▶ _ASSIGNMENT_: Look below for the line containing "Where should I" and the line containing "You are a computer-use", then set down both and every line between them exactly, without pictures.

▶ _EXERCISE MATERIALS_:
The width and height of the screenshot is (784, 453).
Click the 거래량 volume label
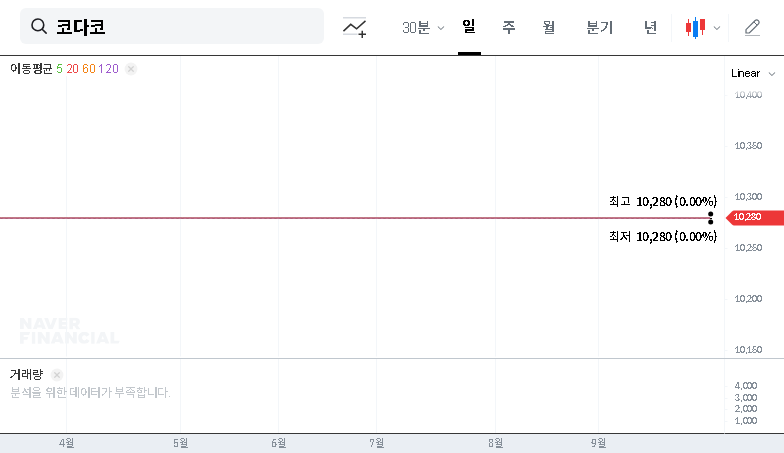(x=26, y=374)
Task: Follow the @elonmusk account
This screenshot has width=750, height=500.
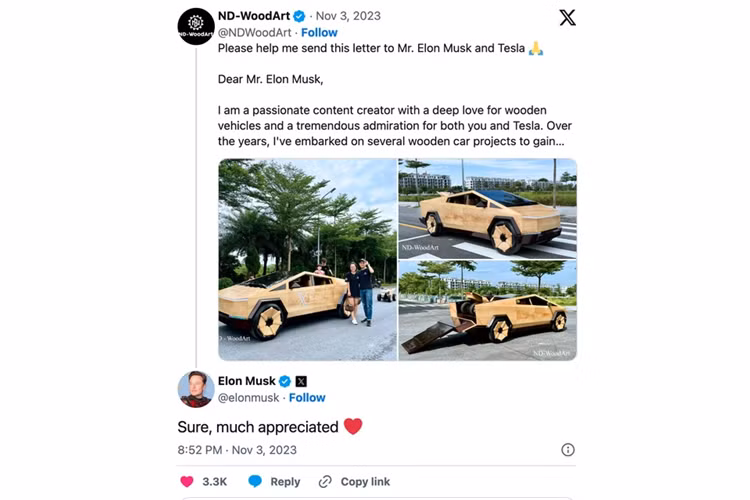Action: tap(307, 398)
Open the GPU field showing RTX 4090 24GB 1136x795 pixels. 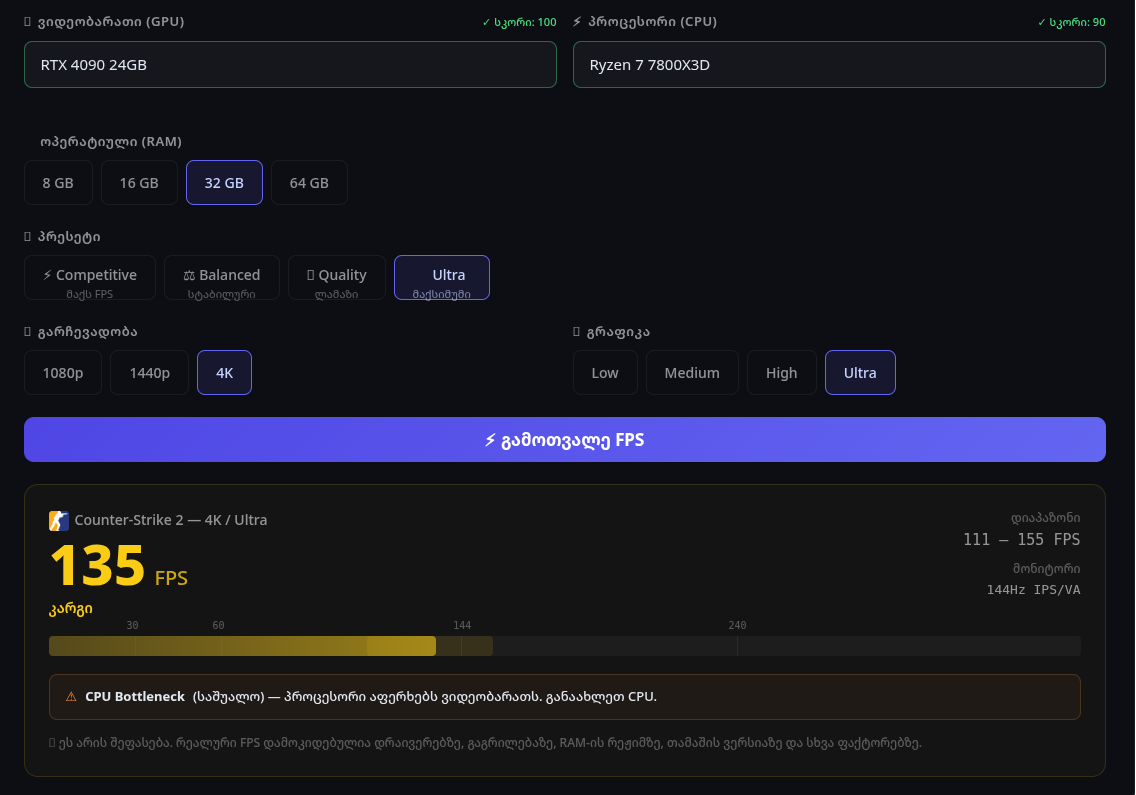tap(290, 65)
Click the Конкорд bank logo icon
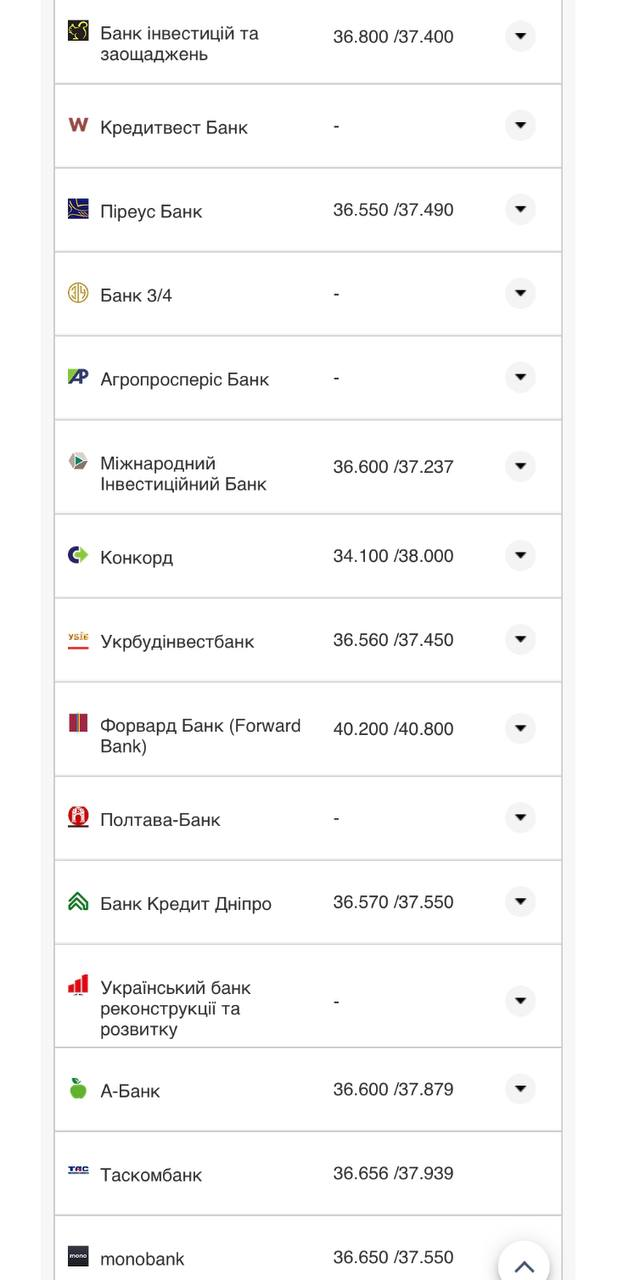Image resolution: width=623 pixels, height=1280 pixels. coord(78,555)
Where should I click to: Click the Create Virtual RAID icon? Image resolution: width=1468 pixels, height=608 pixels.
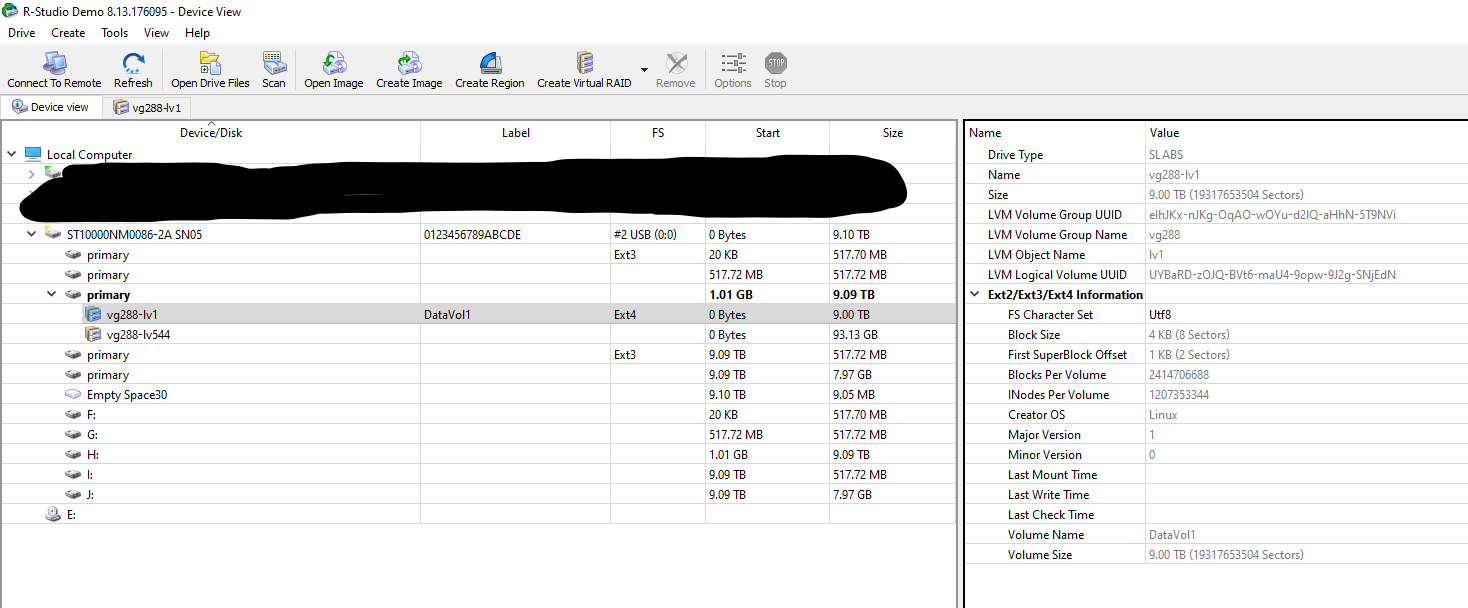click(584, 65)
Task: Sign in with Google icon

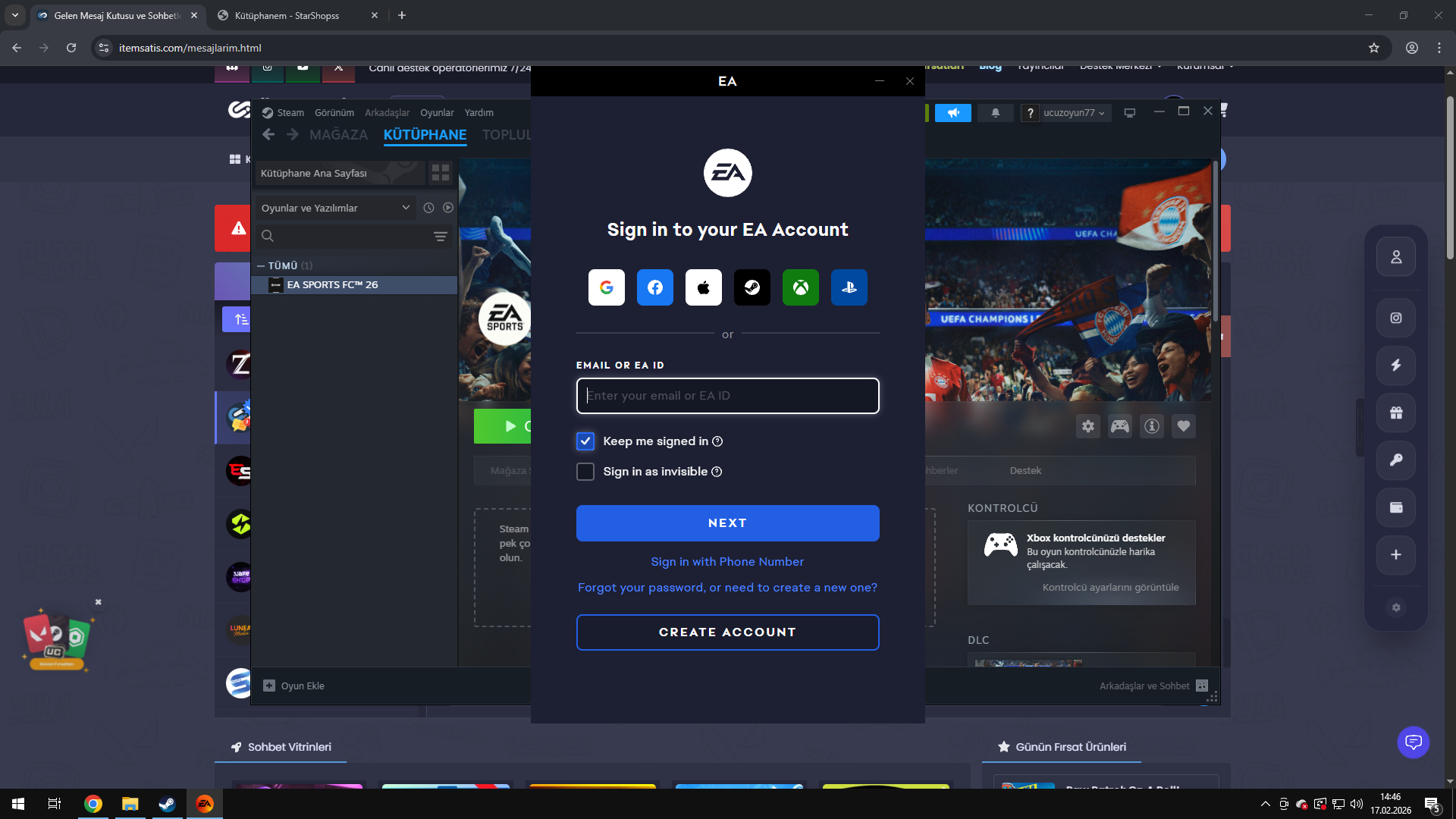Action: [606, 287]
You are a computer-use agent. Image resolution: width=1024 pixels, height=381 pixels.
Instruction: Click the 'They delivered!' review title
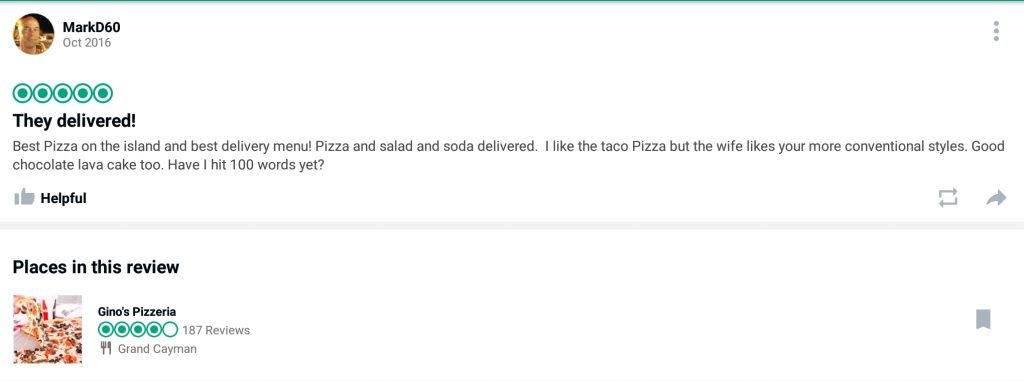(74, 122)

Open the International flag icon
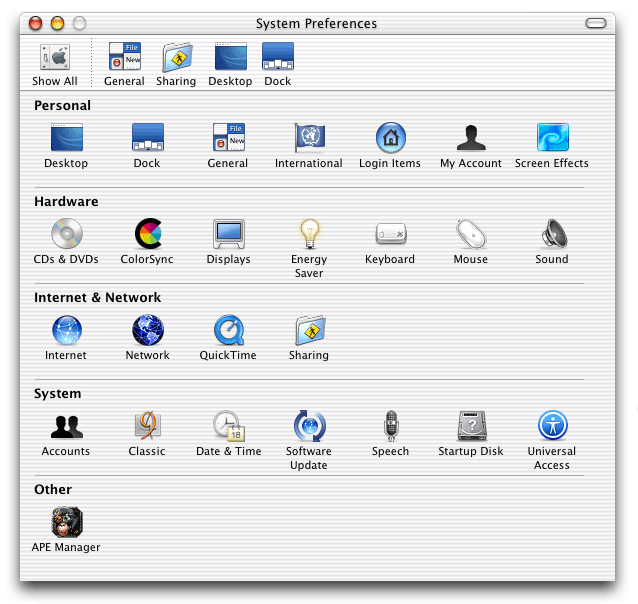[x=309, y=138]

▶ _WRITTEN SOLUTION_:
Where should I click to: Click the Create Virtual RAID icon? Image resolution: width=1468 pixels, height=608 pixels.
click(584, 65)
Task: Sign in with Google icon

Action: [606, 287]
You are a computer-use agent. Image resolution: width=1024 pixels, height=381 pixels.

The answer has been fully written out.